*** Opening Excerpted records ***

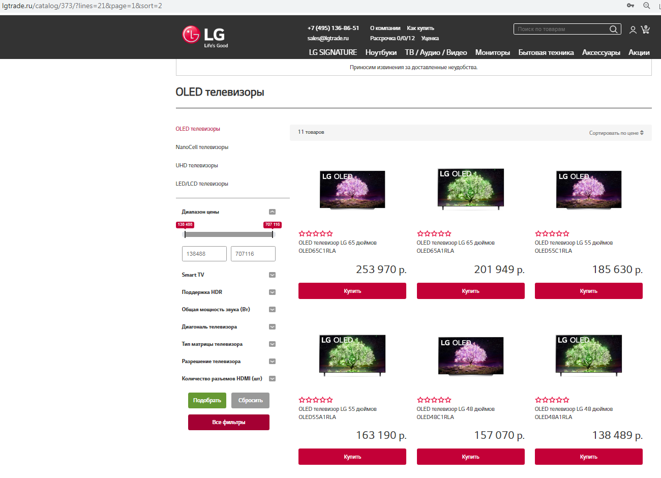Open the shopping cart icon

click(x=645, y=29)
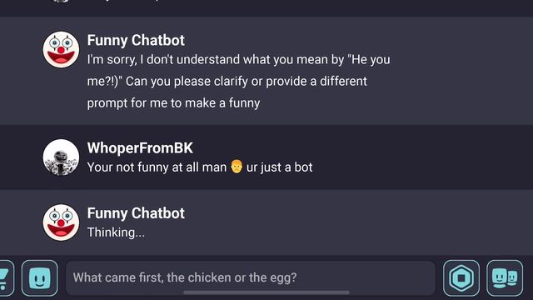The image size is (533, 300).
Task: Click the Funny Chatbot name above "Thinking..."
Action: click(x=136, y=213)
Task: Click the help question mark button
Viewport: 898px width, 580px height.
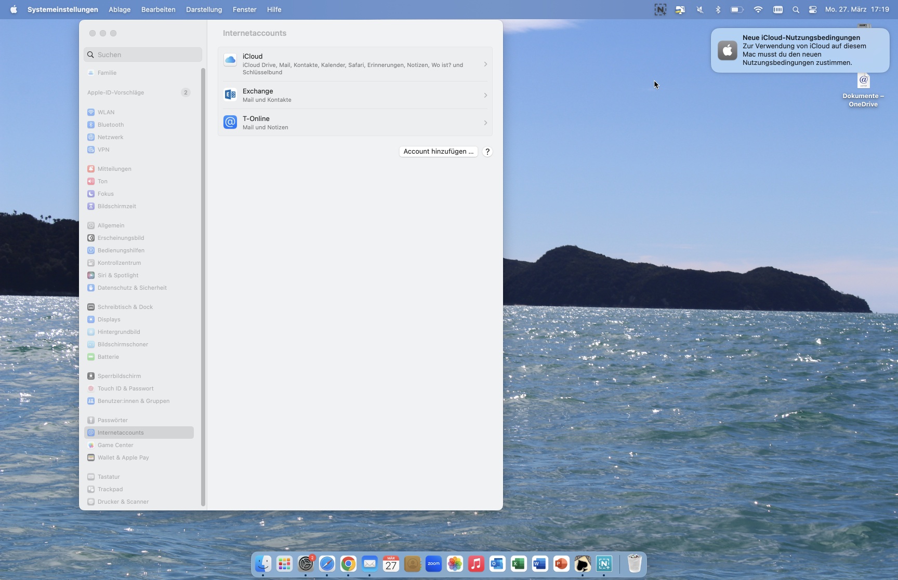Action: click(487, 152)
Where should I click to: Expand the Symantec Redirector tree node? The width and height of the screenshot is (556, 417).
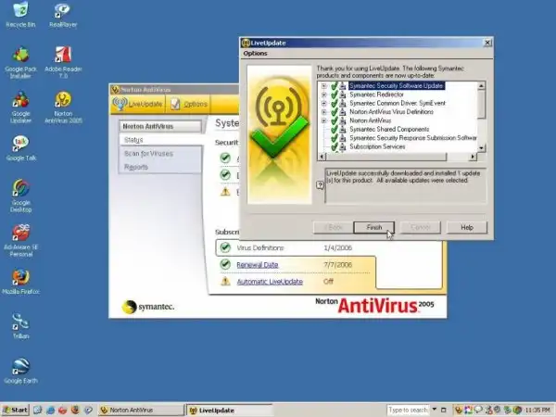(x=323, y=95)
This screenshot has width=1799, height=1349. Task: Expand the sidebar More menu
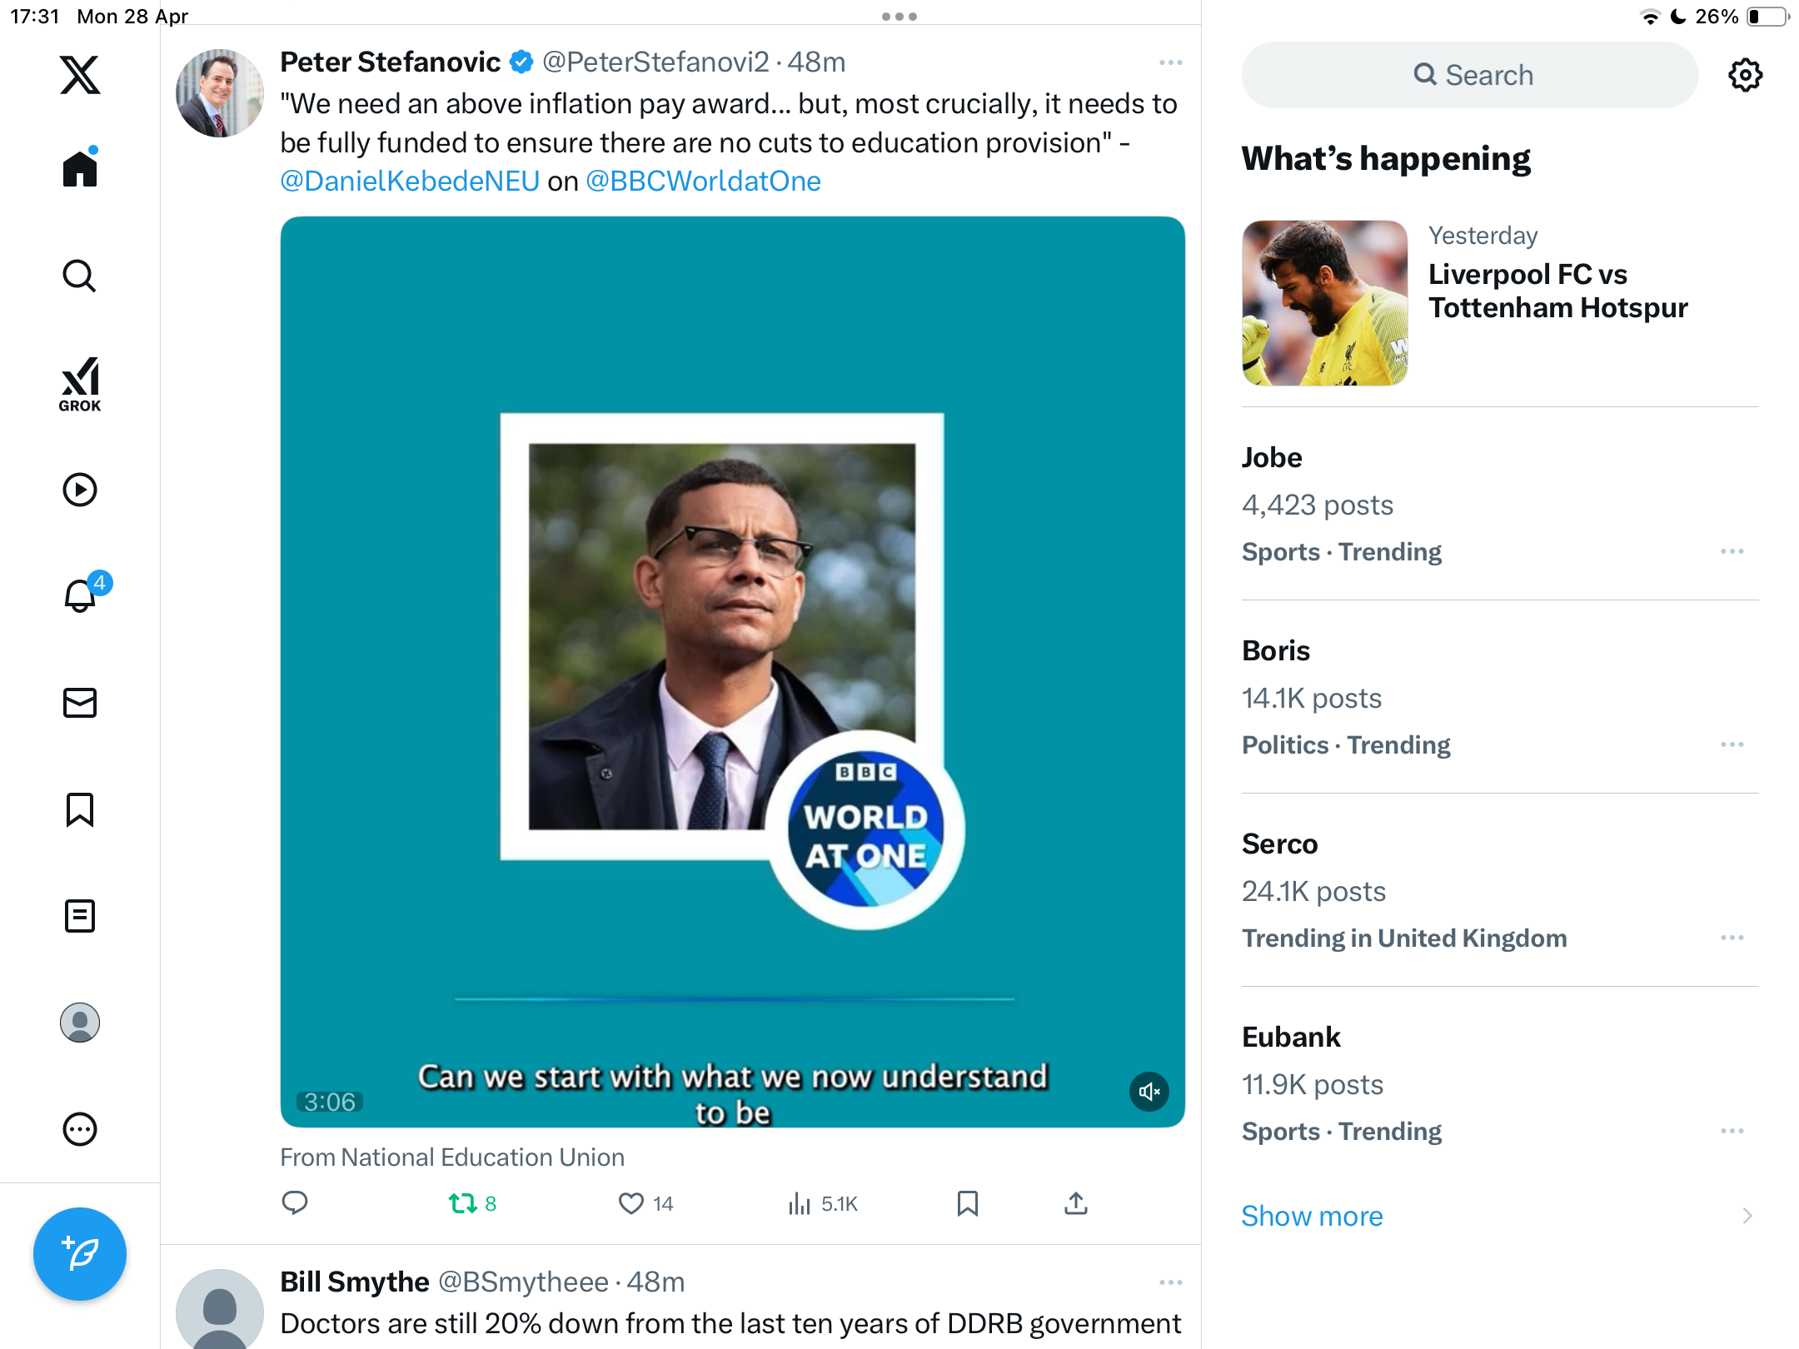tap(80, 1129)
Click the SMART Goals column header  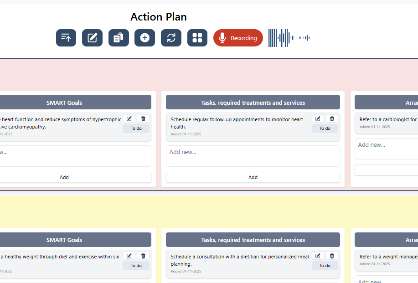coord(64,103)
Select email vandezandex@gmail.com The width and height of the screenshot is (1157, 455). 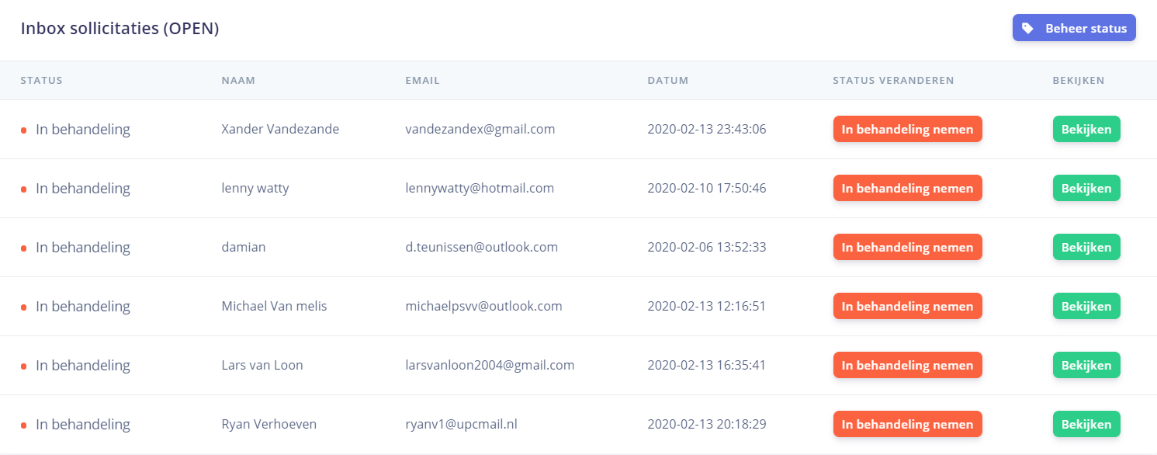point(480,129)

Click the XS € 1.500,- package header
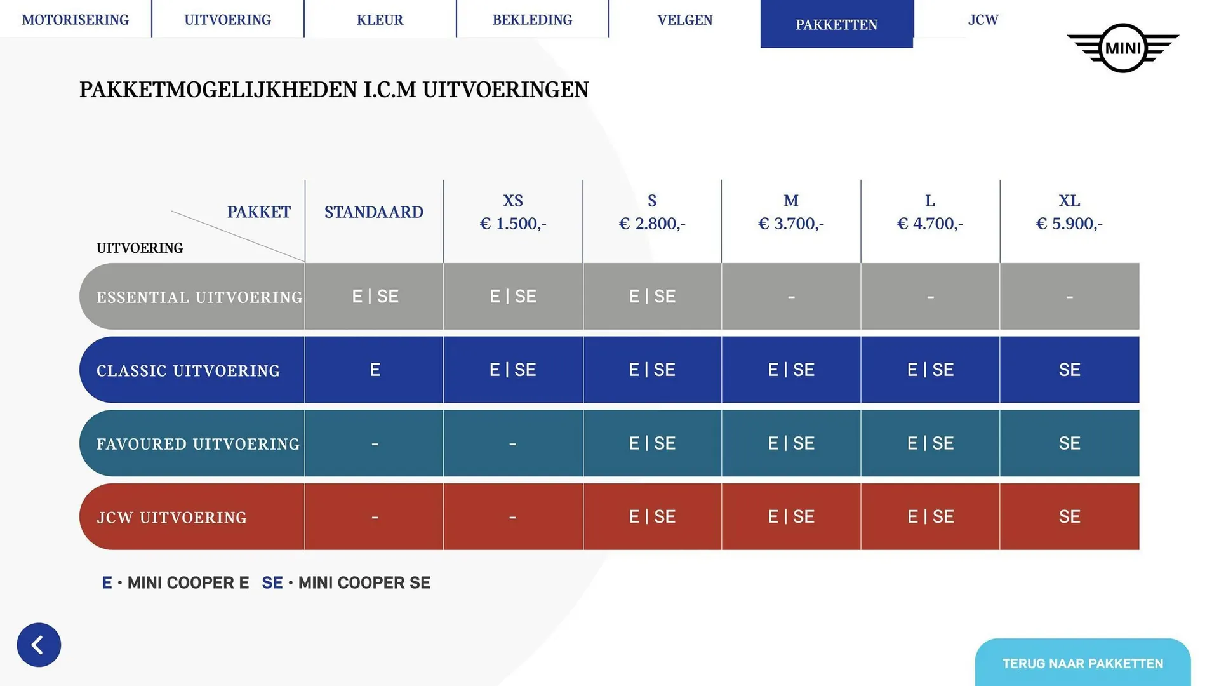point(512,212)
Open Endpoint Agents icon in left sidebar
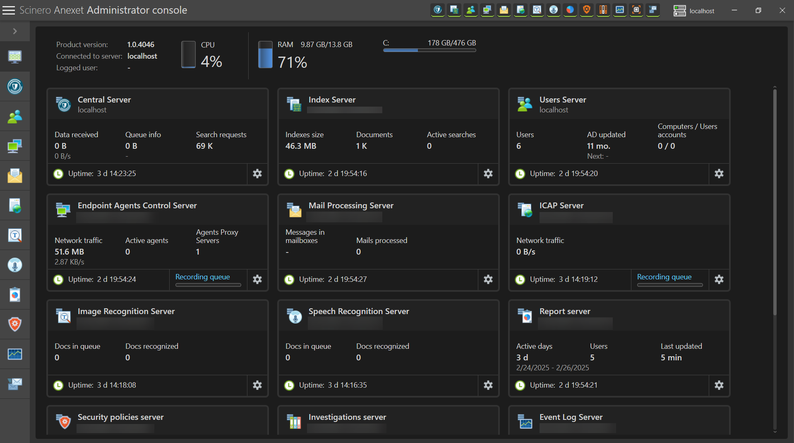This screenshot has width=794, height=443. click(x=15, y=146)
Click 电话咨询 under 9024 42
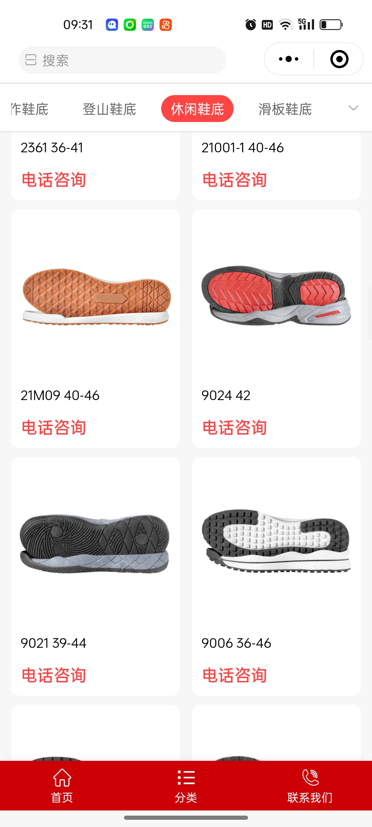Screen dimensions: 372x827 pyautogui.click(x=235, y=428)
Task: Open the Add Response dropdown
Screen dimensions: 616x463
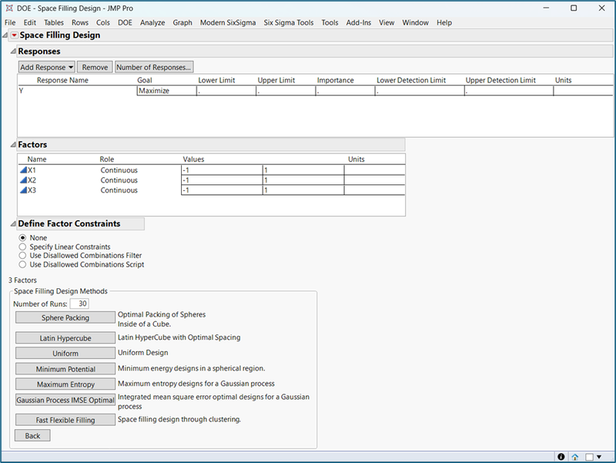Action: coord(46,68)
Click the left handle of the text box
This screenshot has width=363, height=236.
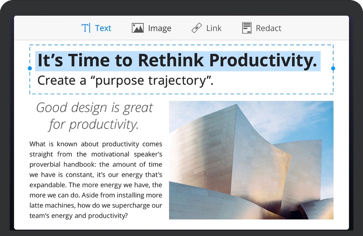coord(30,68)
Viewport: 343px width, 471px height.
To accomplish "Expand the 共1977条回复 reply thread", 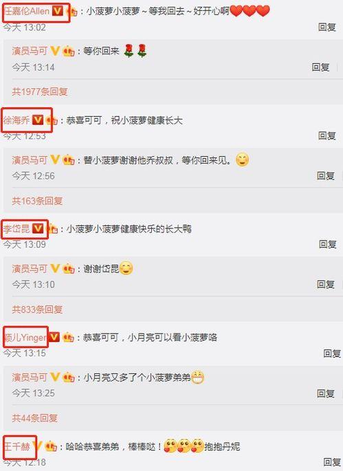I will pyautogui.click(x=40, y=91).
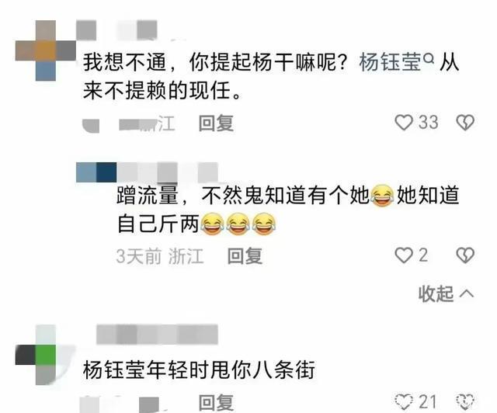
Task: Dislike the first comment with broken heart
Action: pyautogui.click(x=465, y=123)
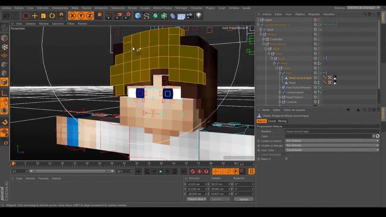Click the Render to Picture Viewer icon
386x217 pixels.
(118, 16)

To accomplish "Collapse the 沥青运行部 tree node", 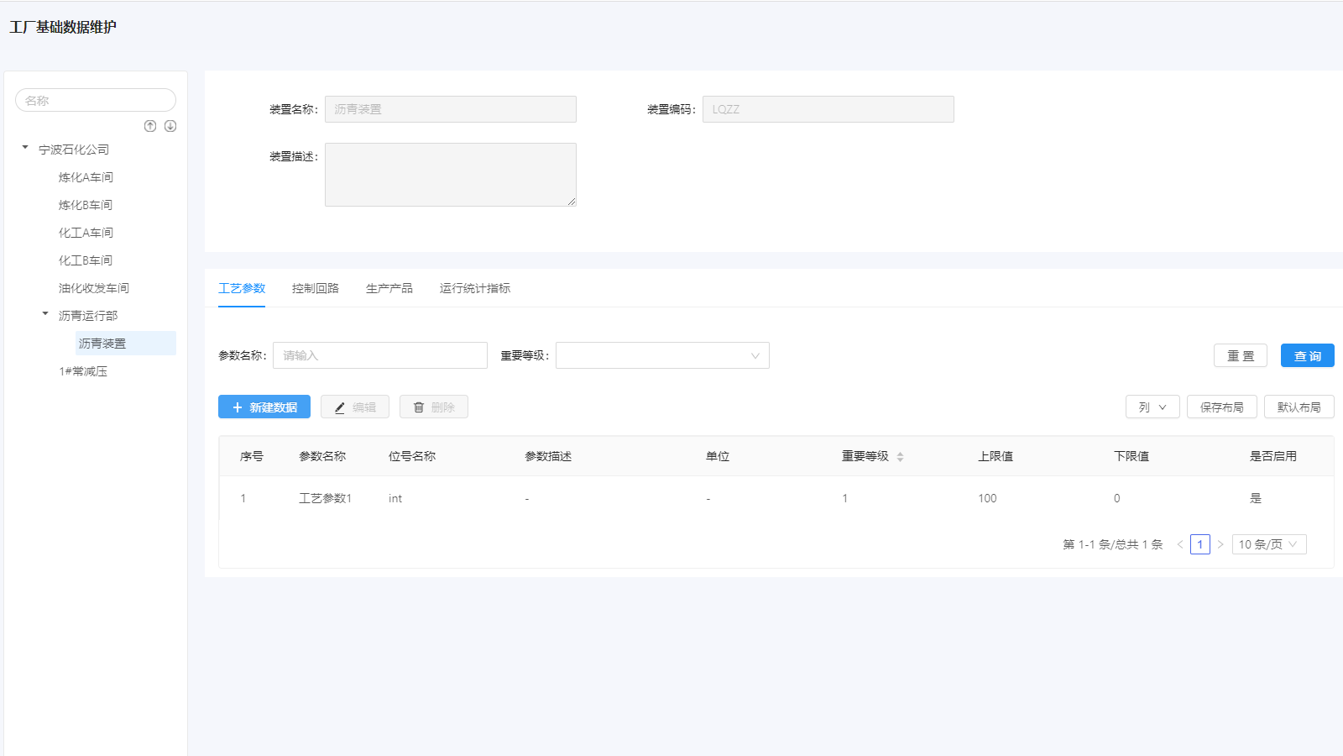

*** Closing Excerpted records ***

Exercise brief: From the line with "Open Endpoint Agents icon in left sidebar" up to and including the line with "Click the left handle of the text box" above, retype every line exactly and nothing more; leave out the pictures.

Exercise solution:
Open Endpoint Agents icon in left sidebar
This screenshot has width=794, height=443. click(x=15, y=146)
Click 电话咨询 under 9024 42
Screen dimensions: 372x827 pyautogui.click(x=235, y=428)
Task: Open the Add Response dropdown
Screen dimensions: 616x463
Action: coord(46,68)
Click the left handle of the text box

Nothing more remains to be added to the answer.